When I read your post to which that was a reply, my immediate reaction was pretty much “WTF, I just answered that, why did I go to all that effort?”, followed by “I did kind of get sidetracked in the second half of my post, I should have put it in its own paragraph to avoid obfuscating the important part.” (In reality, now that I reread that initial post of mine, I should have left the second part out entirely; it wastes a great deal of verbiage arguing against something no one was advocating in the first place.)

Now, you would think that after 20 years online I should know better than to post in haste, and you would be right—I should have known better. You have never been anything but helpful and polite on this forum, and my firing off a reply while still grumpy was pretty much guaranteed to produce a counterproductively rude message. Again, I am very sorry. I have no excuse.

 

gsteemso

Well-known member
Getting back to the technical questions, while the individual chips can’t really be edited as self-contained packages because any sequential set of at least four ROM locations will be located across all four chips in round-robin fashion, in practice that’s at least a little bit less inconvenient than it sounds. While any change to more than one sequential location requires re-burning at least two of the chips, people have been putting up with that issue for as long as they have been building computers with wider main busses than memories. There are simple tools that will automatically split your desired final ROM image into its four component streams to feed one at a time to a chip burner, and as long as you label the physical chips with 0 1 2 3 or the like to keep them straight, it’s not as much of a nuisance as you might expect.

All of this IS a very strong argument against employing single-use PROMs in your design, of course, at least until you finish making changes to the custom ROM image. Having to buy entire new chips four at a time instead of individually would cost a fortune. Thank goodness those things are verging on obsolete, and thus are impractically uneconomical in the first place!

 

Elfen

Well-known member
umm. no. press NMI without an OS loaded, you get a sadmac. 
Hmmmm.... What about a modified boot strap where a tiny program from the floppy or hard drive is booted and then the loaded program jumps to the ROM and the ROM takes over from there?

I've seen some system do this somewhere but forget where I seen this at. If anything it should(/could?) be for at least a testing phase of the ROMs.

 

Paralel

Well-known member
Gsteemso, no harm, no foul. Your technical insights regarding this topic are very helpful and your contributions are appreciated.
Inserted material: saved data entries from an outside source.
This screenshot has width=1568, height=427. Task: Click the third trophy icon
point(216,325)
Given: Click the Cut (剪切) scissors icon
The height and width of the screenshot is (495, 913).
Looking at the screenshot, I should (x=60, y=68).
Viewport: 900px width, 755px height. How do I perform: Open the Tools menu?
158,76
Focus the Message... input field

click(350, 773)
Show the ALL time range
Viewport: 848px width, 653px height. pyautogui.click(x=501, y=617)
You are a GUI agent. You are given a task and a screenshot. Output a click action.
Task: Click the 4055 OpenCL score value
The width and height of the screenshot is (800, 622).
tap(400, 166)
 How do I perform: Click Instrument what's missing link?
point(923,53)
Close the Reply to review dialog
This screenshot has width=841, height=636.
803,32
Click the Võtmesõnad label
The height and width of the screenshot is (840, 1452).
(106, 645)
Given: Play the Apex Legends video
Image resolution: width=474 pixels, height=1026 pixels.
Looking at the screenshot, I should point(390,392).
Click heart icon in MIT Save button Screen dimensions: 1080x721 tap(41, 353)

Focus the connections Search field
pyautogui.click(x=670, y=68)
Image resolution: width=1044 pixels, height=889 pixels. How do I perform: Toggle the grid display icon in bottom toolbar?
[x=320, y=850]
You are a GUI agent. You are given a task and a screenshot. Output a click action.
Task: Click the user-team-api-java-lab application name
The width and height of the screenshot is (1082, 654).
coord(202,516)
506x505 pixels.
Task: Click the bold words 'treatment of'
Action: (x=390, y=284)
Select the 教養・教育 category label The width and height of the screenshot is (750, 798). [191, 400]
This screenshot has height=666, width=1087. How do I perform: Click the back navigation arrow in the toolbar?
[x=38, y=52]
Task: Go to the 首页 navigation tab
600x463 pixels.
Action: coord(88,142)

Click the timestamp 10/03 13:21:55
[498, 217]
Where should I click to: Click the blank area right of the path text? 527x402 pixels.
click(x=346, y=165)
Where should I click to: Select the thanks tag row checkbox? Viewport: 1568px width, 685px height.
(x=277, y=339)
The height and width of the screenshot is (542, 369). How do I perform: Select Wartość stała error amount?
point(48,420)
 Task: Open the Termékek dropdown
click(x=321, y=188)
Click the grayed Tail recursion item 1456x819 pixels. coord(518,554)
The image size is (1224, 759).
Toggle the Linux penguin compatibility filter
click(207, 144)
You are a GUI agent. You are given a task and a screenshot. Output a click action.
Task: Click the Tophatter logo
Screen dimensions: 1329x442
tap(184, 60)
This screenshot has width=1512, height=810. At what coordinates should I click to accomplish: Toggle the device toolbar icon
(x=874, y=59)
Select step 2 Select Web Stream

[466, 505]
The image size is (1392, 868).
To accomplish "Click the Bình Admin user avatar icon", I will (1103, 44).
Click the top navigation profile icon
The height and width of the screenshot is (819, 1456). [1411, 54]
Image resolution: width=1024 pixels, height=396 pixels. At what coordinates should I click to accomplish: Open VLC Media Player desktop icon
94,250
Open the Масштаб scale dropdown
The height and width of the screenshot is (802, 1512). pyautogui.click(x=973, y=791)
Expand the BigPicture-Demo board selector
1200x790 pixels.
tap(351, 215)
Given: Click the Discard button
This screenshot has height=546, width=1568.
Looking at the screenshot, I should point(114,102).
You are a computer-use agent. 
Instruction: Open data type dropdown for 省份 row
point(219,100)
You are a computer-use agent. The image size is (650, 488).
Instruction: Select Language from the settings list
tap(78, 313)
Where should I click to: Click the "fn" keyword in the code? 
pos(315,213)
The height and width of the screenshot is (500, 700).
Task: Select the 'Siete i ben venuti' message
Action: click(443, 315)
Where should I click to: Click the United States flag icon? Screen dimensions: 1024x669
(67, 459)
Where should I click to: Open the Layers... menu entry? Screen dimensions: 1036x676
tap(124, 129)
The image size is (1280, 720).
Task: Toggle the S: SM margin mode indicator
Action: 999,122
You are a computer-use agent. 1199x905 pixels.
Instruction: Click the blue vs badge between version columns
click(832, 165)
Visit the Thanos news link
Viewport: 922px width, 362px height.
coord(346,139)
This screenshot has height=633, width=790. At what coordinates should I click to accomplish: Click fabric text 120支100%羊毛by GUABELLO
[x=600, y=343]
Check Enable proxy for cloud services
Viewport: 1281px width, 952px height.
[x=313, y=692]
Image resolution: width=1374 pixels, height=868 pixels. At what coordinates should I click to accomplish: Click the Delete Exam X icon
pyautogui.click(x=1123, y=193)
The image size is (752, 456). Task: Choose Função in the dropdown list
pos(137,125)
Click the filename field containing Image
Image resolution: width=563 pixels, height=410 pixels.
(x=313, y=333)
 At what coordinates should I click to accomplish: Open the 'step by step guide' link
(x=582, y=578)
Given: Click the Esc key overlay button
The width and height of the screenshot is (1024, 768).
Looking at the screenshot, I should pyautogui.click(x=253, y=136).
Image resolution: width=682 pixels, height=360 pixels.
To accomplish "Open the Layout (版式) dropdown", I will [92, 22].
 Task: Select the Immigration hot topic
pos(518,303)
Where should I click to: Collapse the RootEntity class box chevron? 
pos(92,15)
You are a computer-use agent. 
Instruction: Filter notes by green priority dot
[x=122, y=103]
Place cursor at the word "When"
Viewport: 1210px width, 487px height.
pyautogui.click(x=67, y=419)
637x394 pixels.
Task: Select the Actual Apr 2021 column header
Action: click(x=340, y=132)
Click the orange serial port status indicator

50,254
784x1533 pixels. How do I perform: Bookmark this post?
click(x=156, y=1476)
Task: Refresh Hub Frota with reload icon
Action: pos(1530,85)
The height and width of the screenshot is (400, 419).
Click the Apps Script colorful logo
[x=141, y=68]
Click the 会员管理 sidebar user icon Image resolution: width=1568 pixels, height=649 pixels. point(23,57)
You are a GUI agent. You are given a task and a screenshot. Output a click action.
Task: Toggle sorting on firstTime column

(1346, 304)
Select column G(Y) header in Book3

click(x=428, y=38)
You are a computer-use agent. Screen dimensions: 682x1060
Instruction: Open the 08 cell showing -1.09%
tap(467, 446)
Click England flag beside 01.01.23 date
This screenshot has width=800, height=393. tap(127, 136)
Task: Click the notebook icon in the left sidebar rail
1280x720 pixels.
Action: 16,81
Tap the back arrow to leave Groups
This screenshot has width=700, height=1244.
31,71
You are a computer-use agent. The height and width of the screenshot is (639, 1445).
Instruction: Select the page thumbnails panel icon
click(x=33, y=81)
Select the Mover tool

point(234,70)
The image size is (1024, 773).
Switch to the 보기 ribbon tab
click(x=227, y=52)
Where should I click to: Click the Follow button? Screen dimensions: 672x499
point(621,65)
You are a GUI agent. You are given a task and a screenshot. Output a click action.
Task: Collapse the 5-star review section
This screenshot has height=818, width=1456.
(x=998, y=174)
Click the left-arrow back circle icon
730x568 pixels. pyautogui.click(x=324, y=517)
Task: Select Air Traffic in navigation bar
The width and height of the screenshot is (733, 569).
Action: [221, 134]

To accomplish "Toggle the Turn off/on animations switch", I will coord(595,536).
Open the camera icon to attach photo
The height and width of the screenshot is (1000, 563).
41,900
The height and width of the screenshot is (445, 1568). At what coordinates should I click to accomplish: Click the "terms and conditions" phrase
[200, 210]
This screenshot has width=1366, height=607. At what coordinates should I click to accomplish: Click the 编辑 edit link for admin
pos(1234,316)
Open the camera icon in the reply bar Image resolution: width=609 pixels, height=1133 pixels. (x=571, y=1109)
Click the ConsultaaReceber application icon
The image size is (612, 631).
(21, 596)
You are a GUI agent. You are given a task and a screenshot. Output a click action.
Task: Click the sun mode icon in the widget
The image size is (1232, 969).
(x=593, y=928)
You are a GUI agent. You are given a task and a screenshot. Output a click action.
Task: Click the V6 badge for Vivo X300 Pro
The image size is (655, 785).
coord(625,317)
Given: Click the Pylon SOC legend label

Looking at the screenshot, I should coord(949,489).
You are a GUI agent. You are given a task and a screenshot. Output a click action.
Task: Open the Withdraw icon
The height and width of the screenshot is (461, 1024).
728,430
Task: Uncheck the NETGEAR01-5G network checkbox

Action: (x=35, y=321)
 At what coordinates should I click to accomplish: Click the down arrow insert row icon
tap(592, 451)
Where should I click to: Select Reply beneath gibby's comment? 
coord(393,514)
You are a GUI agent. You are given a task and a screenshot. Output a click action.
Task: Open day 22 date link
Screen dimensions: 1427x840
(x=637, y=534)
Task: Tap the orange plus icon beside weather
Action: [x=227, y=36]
With the base ROM being spread across all 4 chips will make this more difficult than I thought. This is either going to take me much longer to figure out, or I'm going to need much more help in figuring it out.

I have a set of 4 4-Mbit EPROMs sitting right next to me, I'm just waiting for my EPROM programmer to show up.

Can you suggest any of those utilities that will be able to make the split ROM component streams like you mentioned? I only know how to dump the ROM from the Classic II as one big 512 KB ROM file.

The first trick is just going to be getting the base ROM spread across the 4 4-MBit ROMs correctly, then work on the actual ROM drive proper can start.

I guess some insight can be gleaned from the REV2 Classic II LB design, since it uses 2 16-bit wide ROMs rather than 4 8-bit ROMs.

Until the base ROM can be installed and working with the 4-MBit ROMs, it won't even be possible to test the proto-silicon of the hardware design regarding the add-in ROM. This will allow for the utilities I have to test the entire 16-Mbit space and ensure that the hardware has no errata that are necessary (I have total faith in the design, and its been reviewed by more than one person multiple times to ensure it is correct, but as we've seen, it is possible for small issues to sneak through unnoticed even in big companies)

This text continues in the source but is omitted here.